(Stored records)

*** Block opens ***

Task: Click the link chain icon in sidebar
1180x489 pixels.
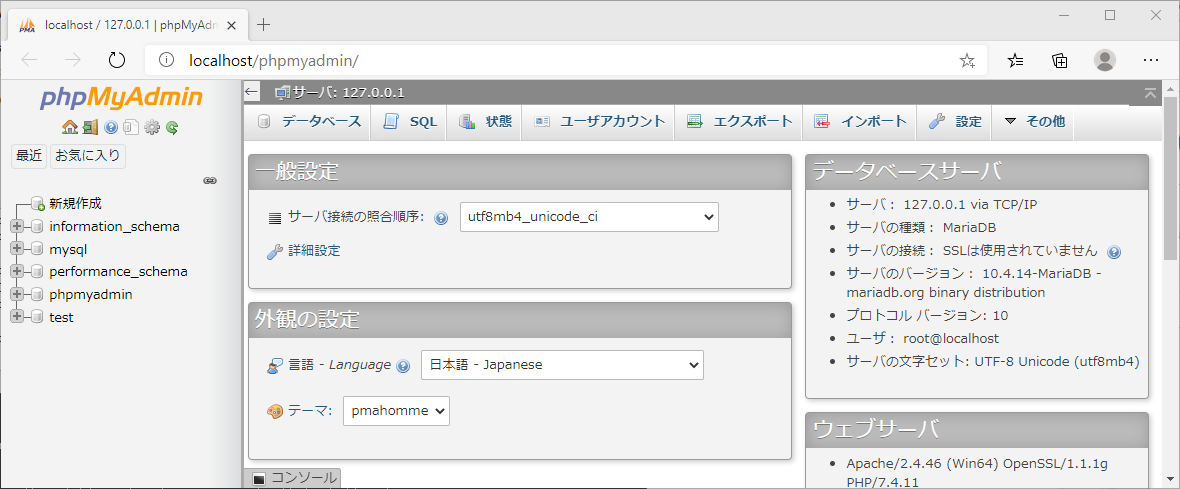Action: coord(210,181)
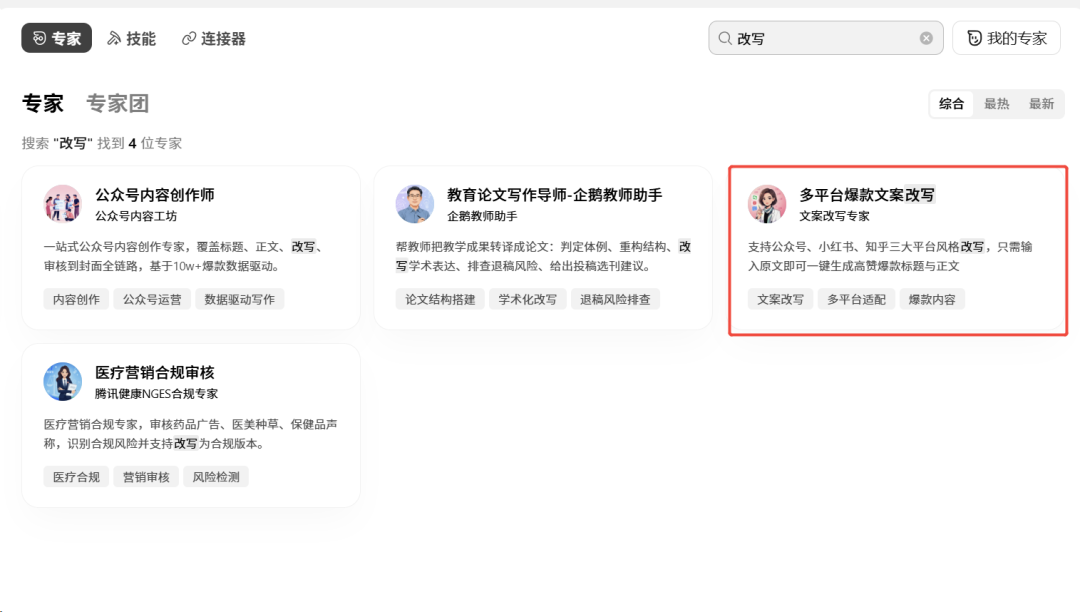The image size is (1080, 612).
Task: Switch to the 技能 tab
Action: pos(132,39)
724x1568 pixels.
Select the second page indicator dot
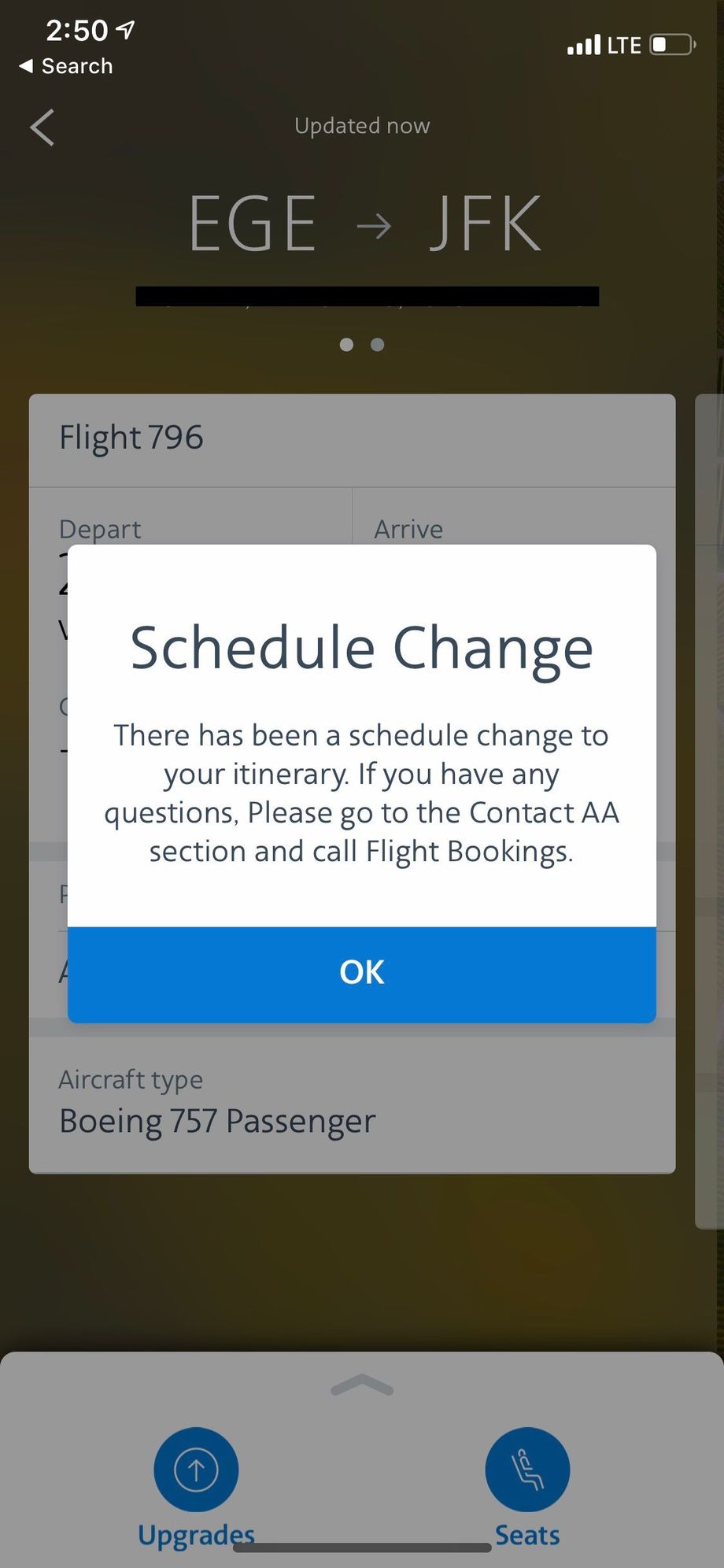pos(378,345)
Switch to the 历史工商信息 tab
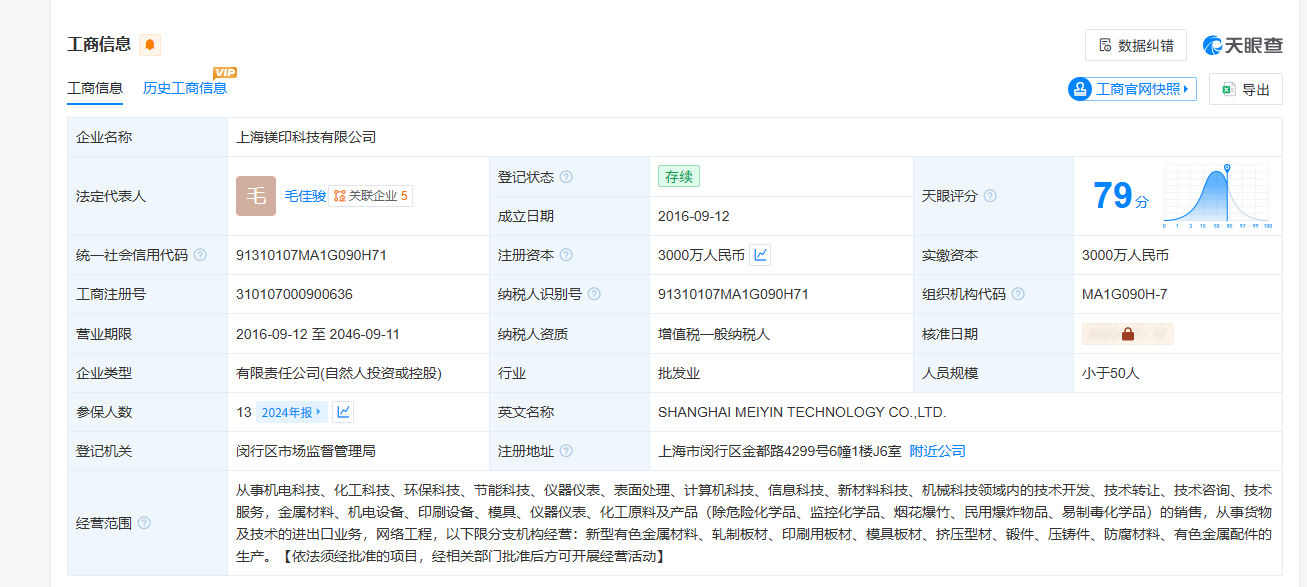1307x587 pixels. click(x=185, y=88)
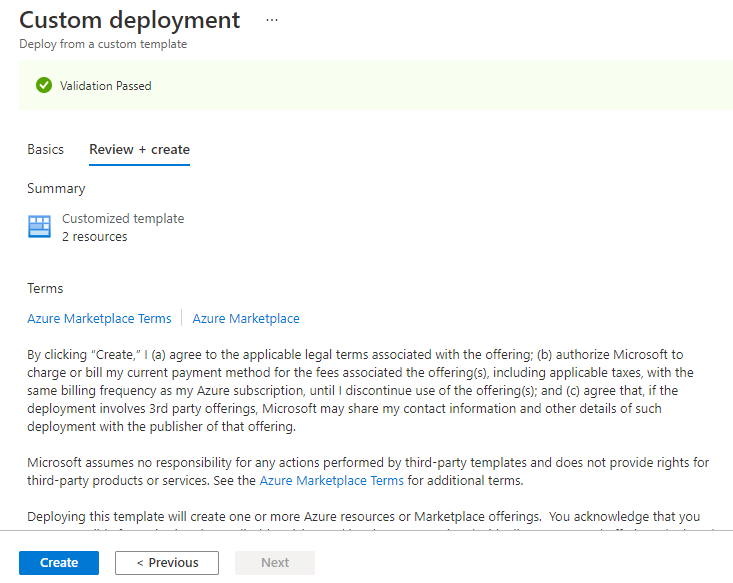Open the ellipsis menu beside Custom deployment
The height and width of the screenshot is (583, 733).
(272, 20)

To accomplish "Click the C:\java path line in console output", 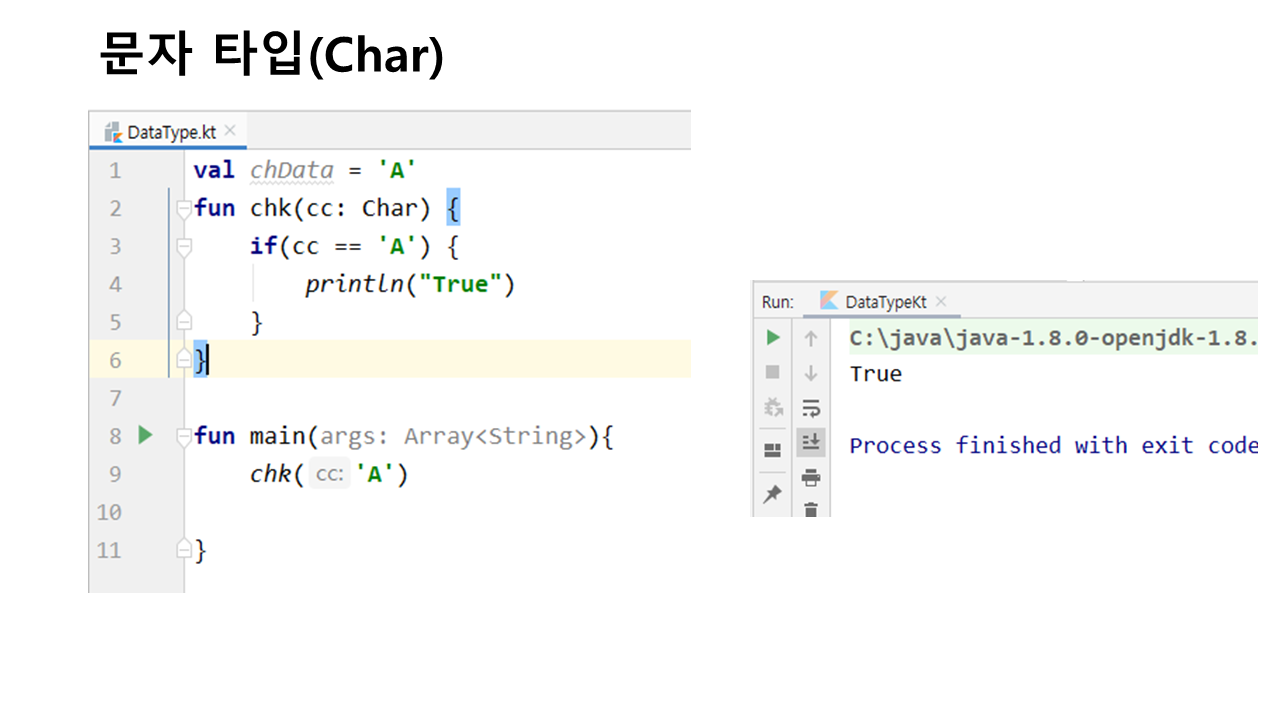I will (x=1050, y=338).
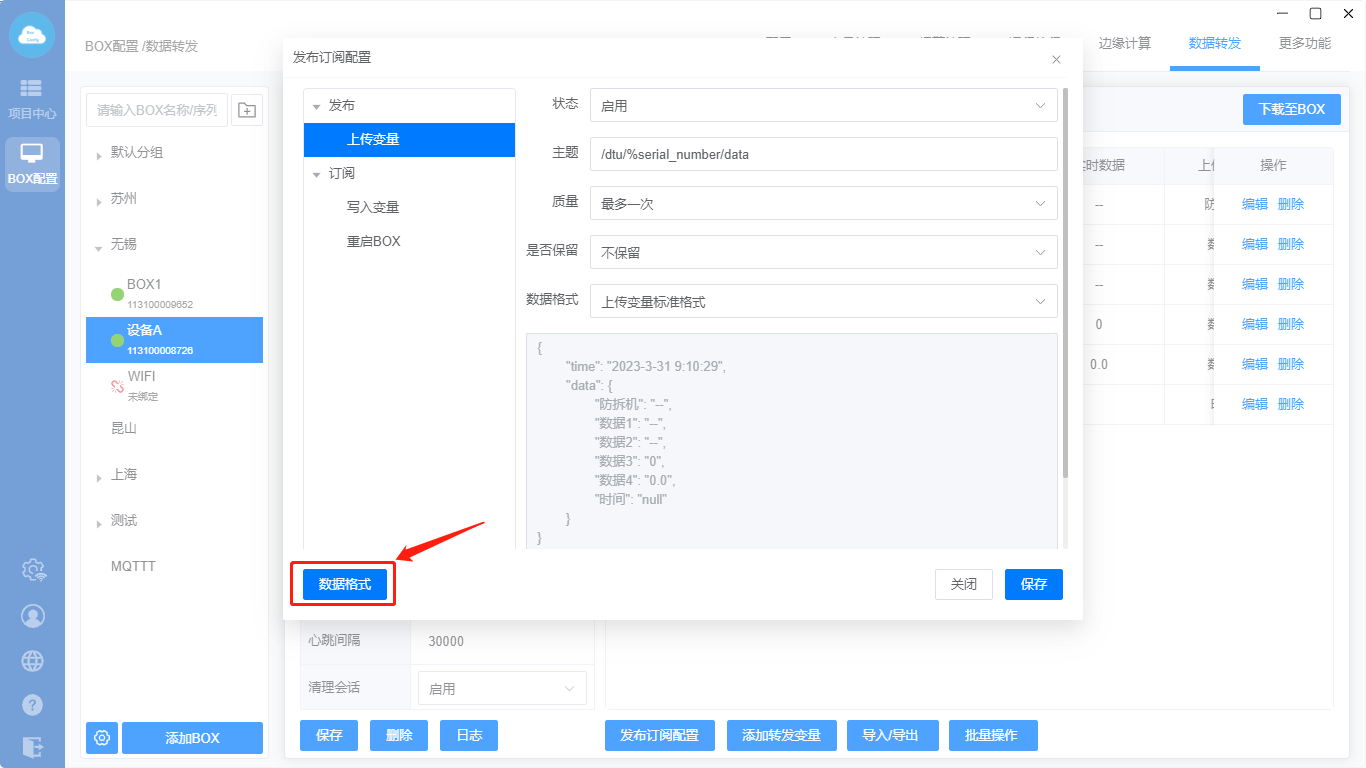Viewport: 1366px width, 768px height.
Task: Open the 项目中心 sidebar icon
Action: pyautogui.click(x=32, y=98)
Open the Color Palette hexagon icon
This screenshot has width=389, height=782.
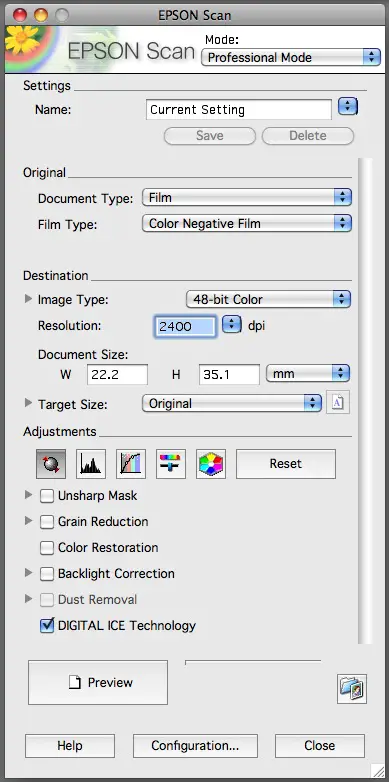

*** Block closes ***

### Exercise description
Set down only the lines running from the line with "Open the Color Palette hexagon icon" to the end of the entries, inclusive; omit every picture.

### The completed task
Open the Color Palette hexagon icon
This screenshot has width=389, height=782.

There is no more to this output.